Can you reproduce word for word the lines from the one with "itself [266, 215]" up to and including the final line, leaving the pictures out?

> [Extracted entries]:

************

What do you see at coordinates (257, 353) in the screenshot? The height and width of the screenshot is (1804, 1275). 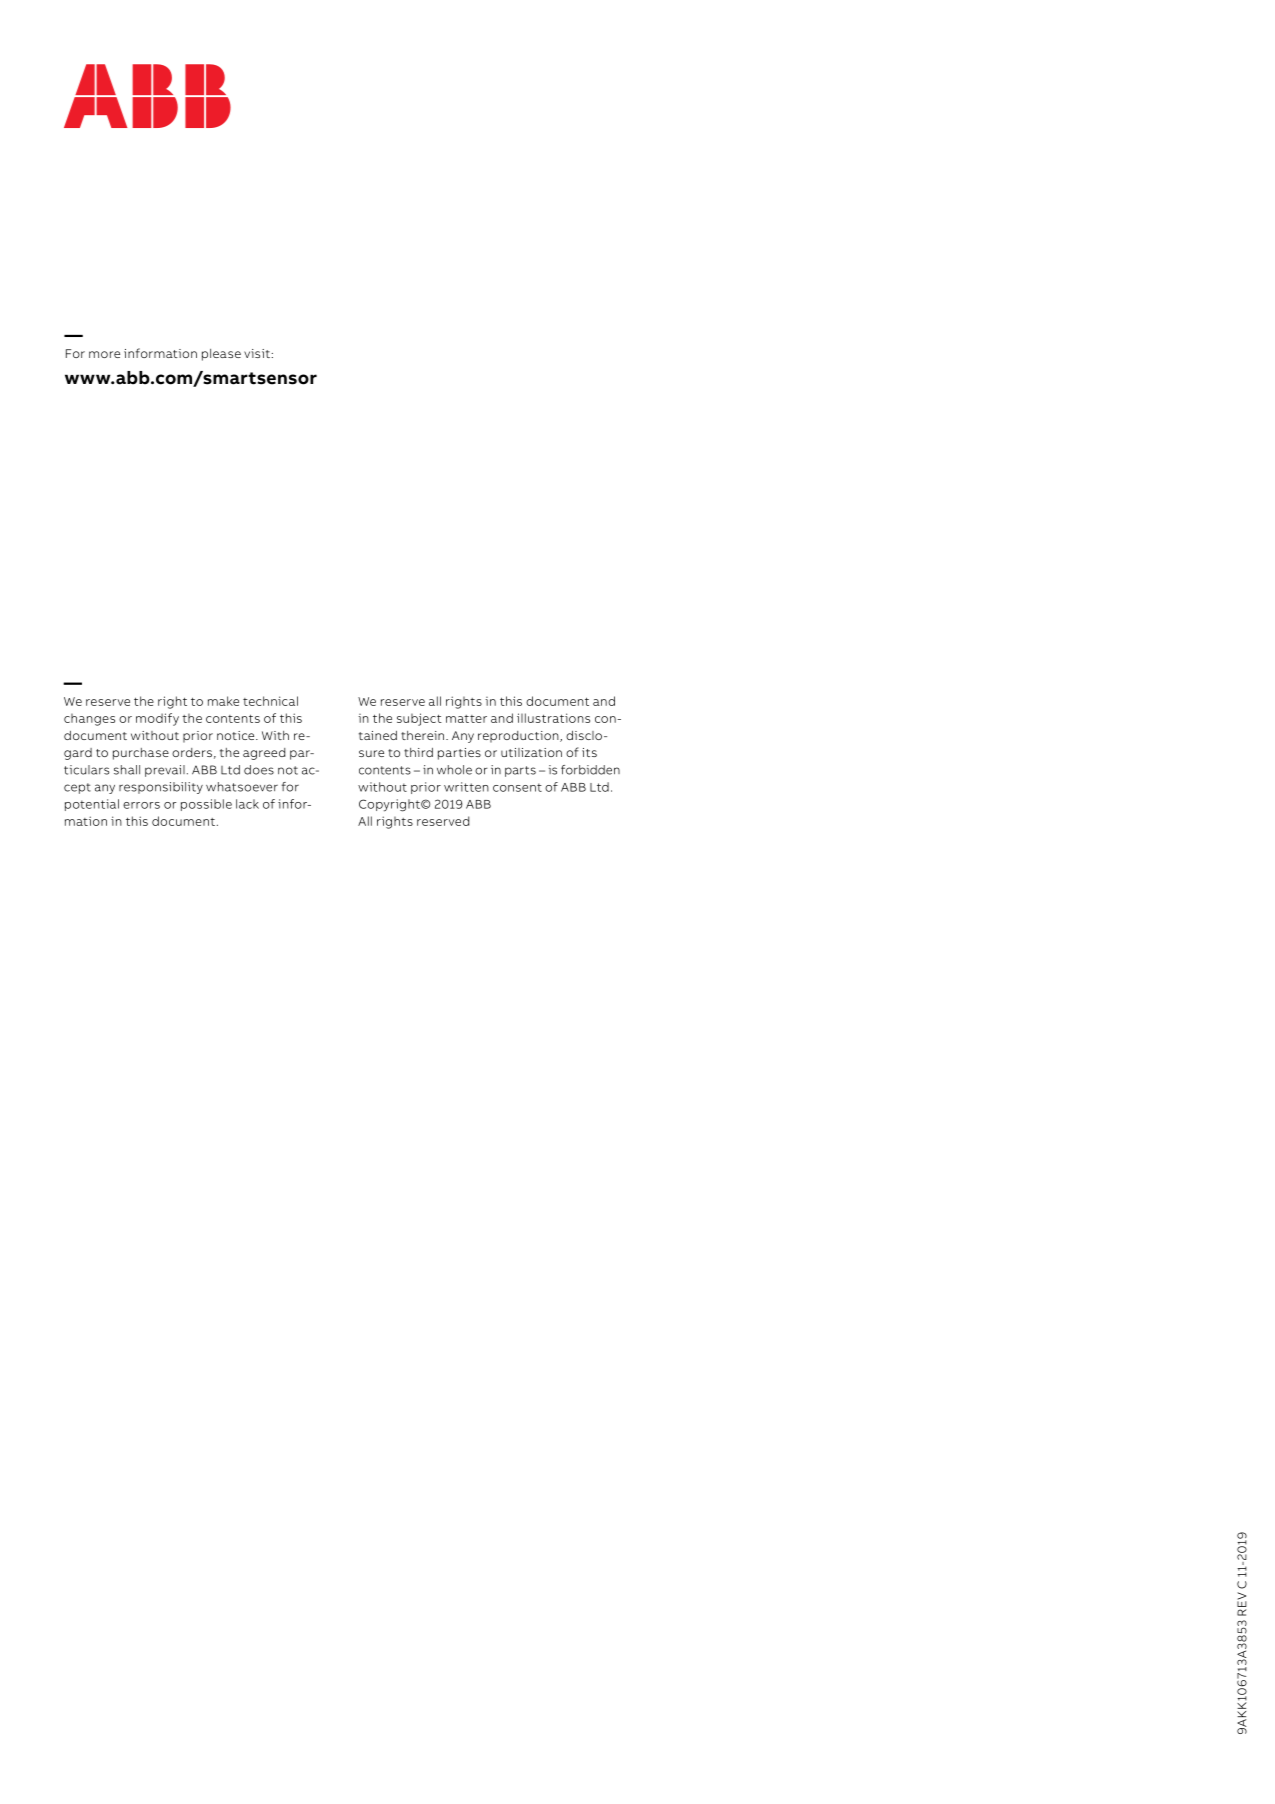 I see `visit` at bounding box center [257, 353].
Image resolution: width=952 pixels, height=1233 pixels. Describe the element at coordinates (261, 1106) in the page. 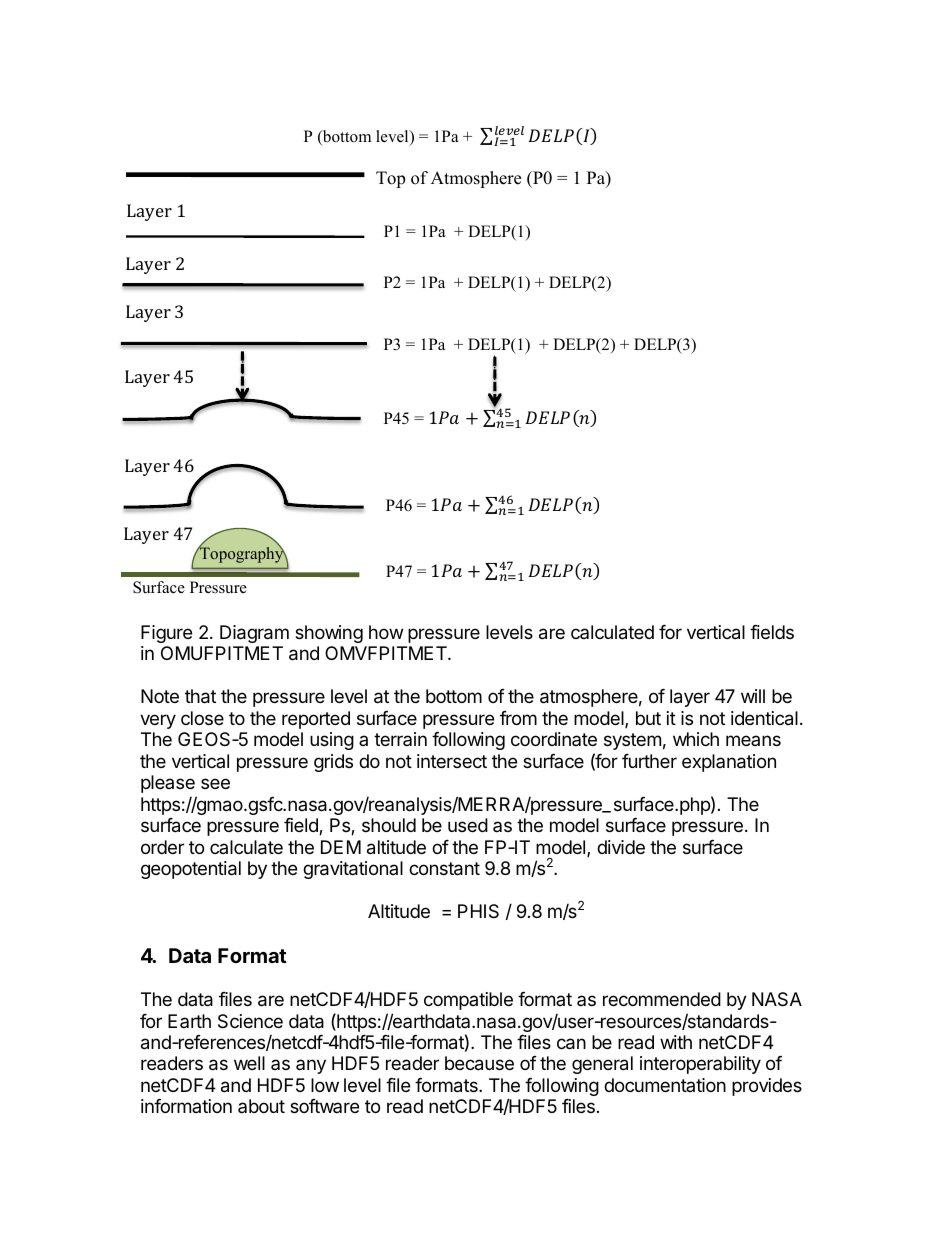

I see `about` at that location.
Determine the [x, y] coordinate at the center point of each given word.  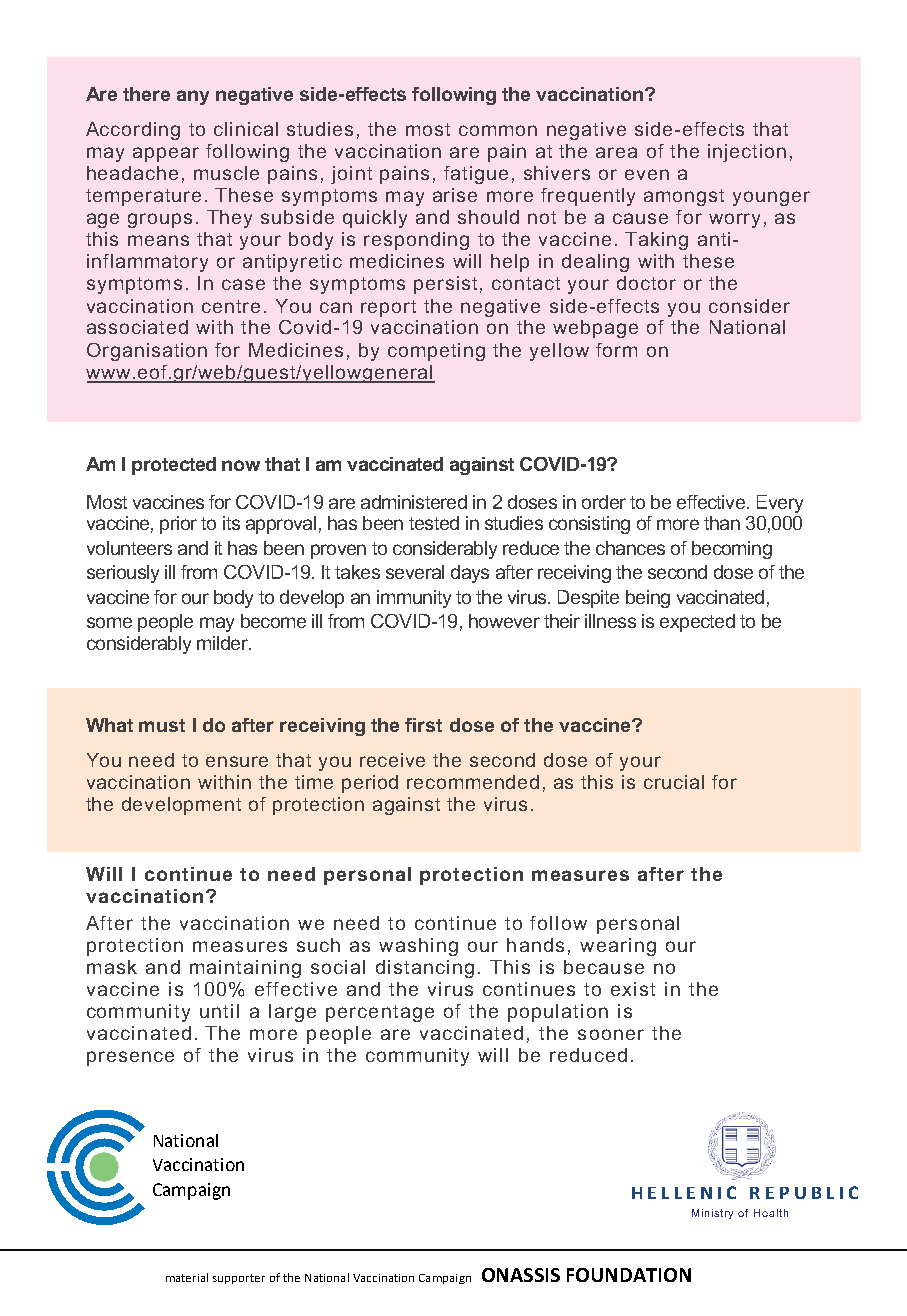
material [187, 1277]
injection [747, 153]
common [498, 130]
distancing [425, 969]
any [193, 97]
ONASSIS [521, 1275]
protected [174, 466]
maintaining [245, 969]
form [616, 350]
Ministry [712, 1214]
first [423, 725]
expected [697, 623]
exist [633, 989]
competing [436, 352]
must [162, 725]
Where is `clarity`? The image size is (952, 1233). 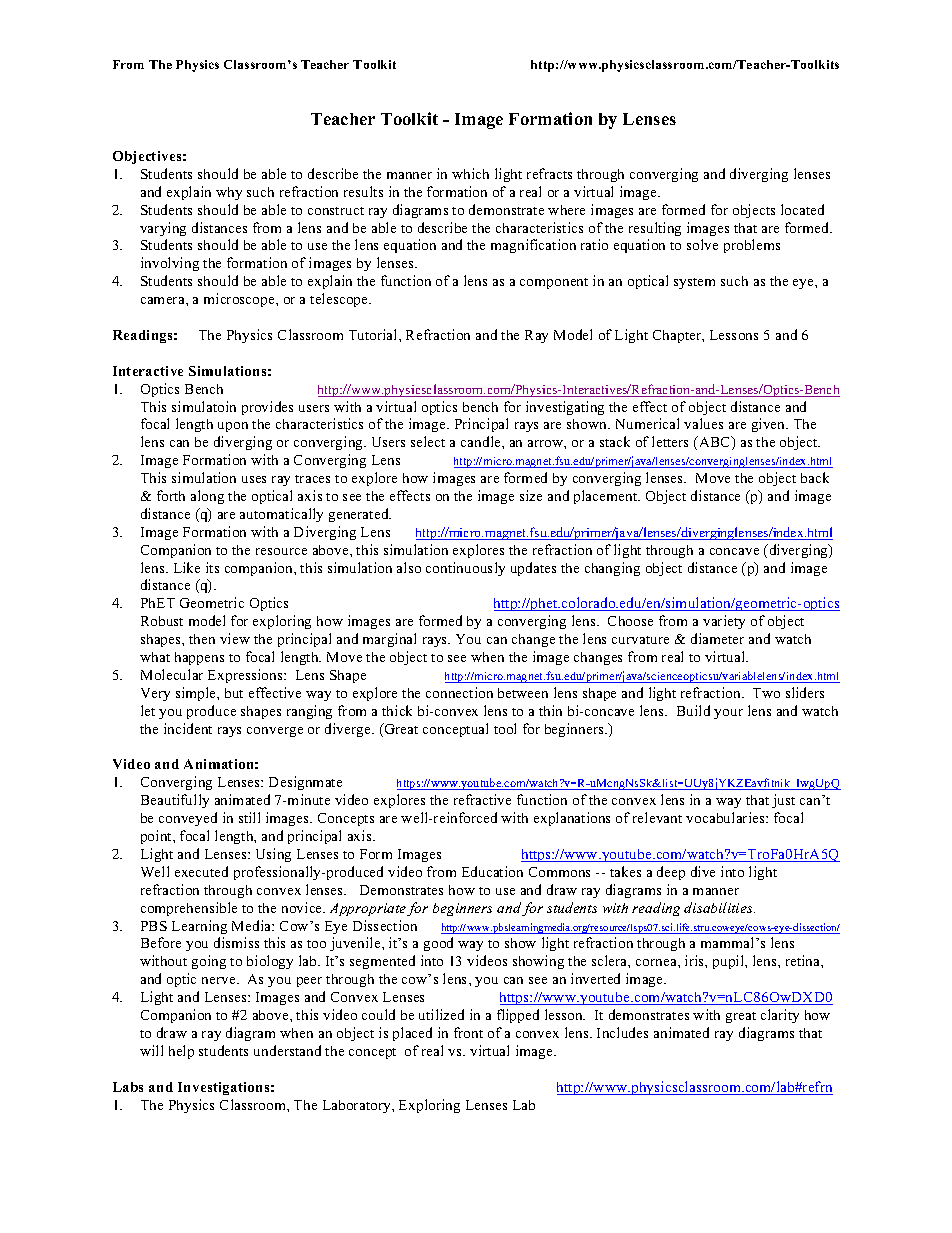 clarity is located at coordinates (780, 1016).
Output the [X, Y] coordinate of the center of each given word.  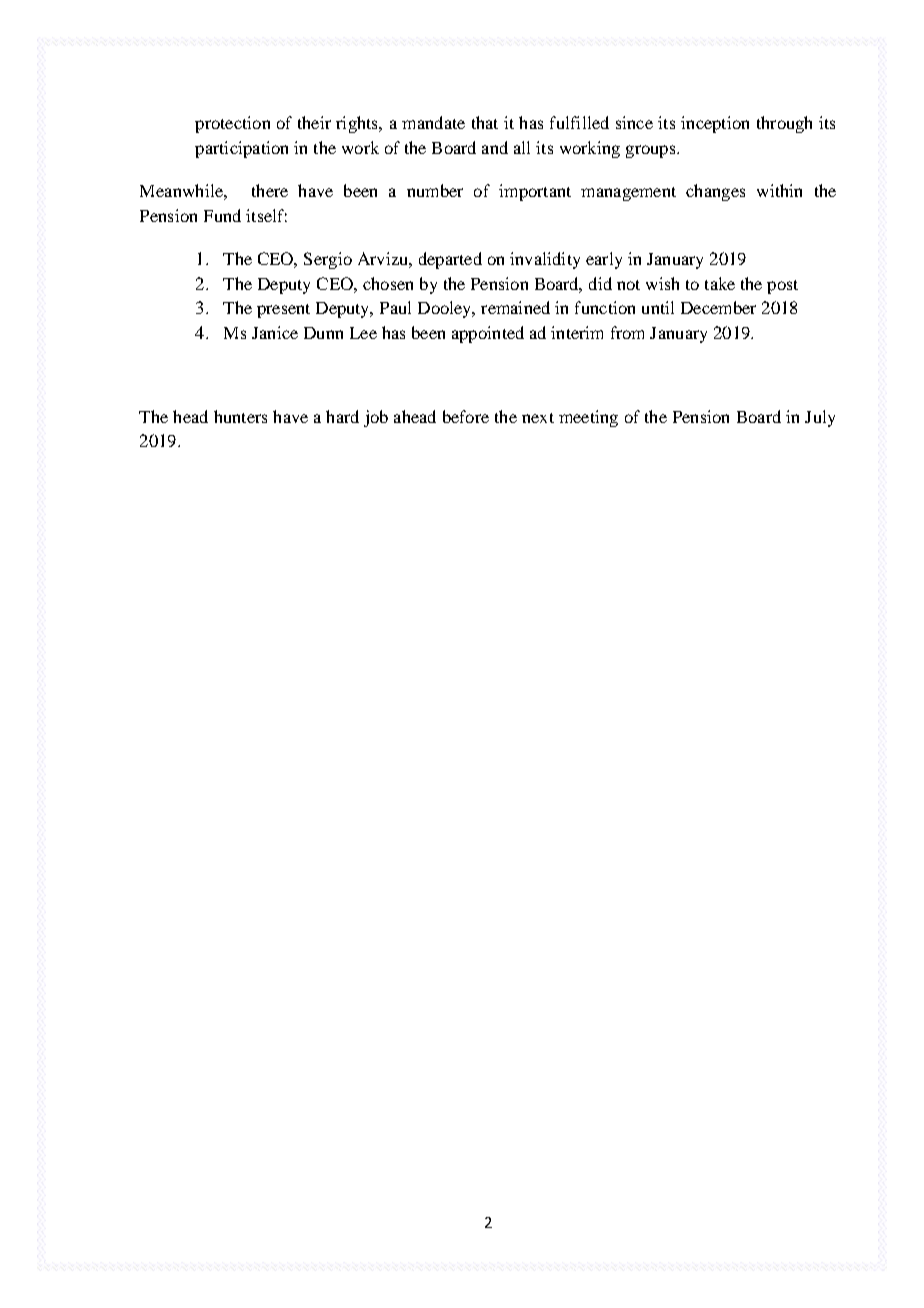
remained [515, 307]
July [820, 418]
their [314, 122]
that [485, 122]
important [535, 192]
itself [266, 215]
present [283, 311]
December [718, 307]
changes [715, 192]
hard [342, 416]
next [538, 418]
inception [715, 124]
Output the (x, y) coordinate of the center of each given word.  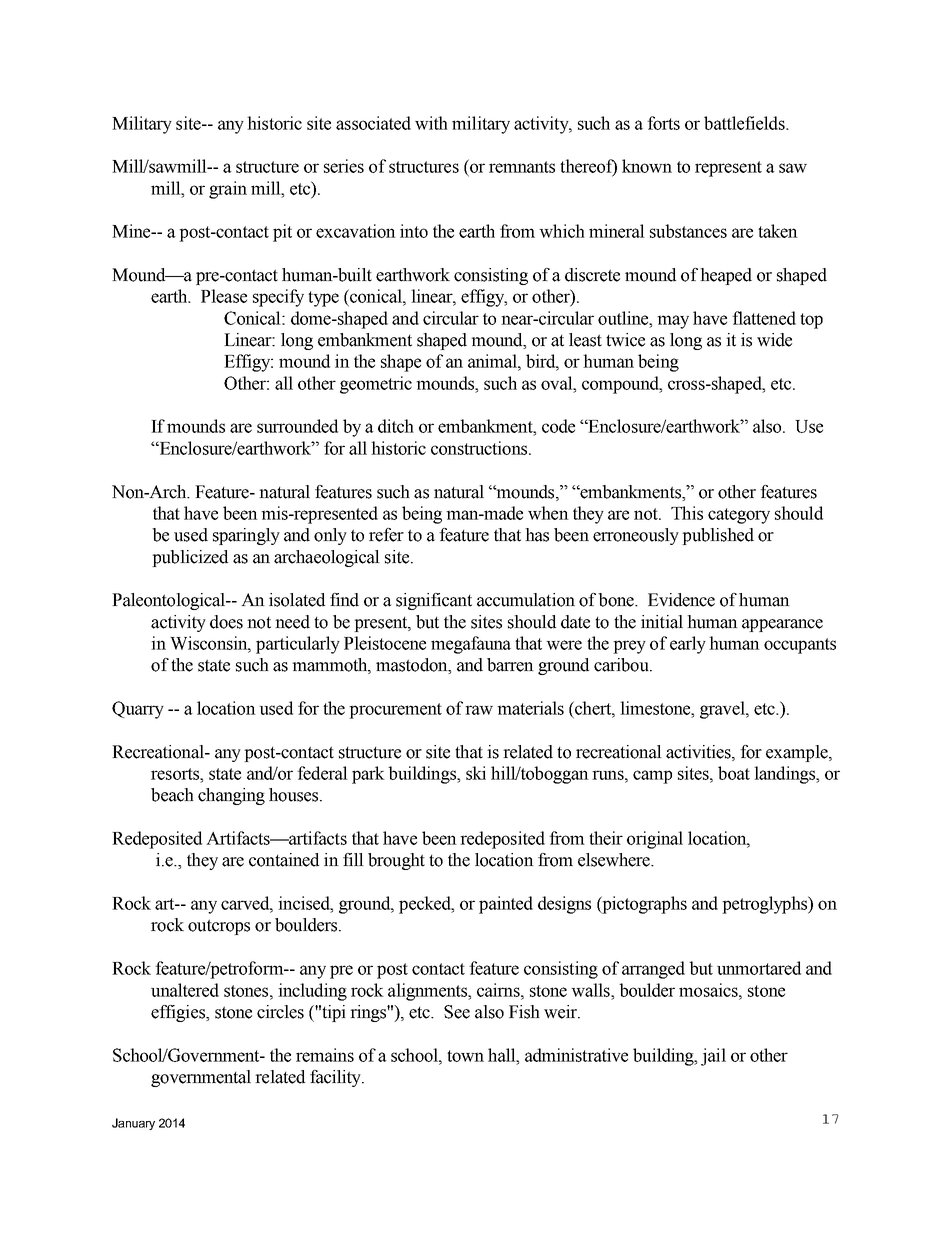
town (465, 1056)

************

> [Correct answer]:
itself [266, 215]
present [283, 311]
December [718, 307]
changes [715, 192]
hard [342, 416]
next [538, 418]
inception [715, 124]
Output the (x, y) coordinate of the center of each given word.  
town (465, 1056)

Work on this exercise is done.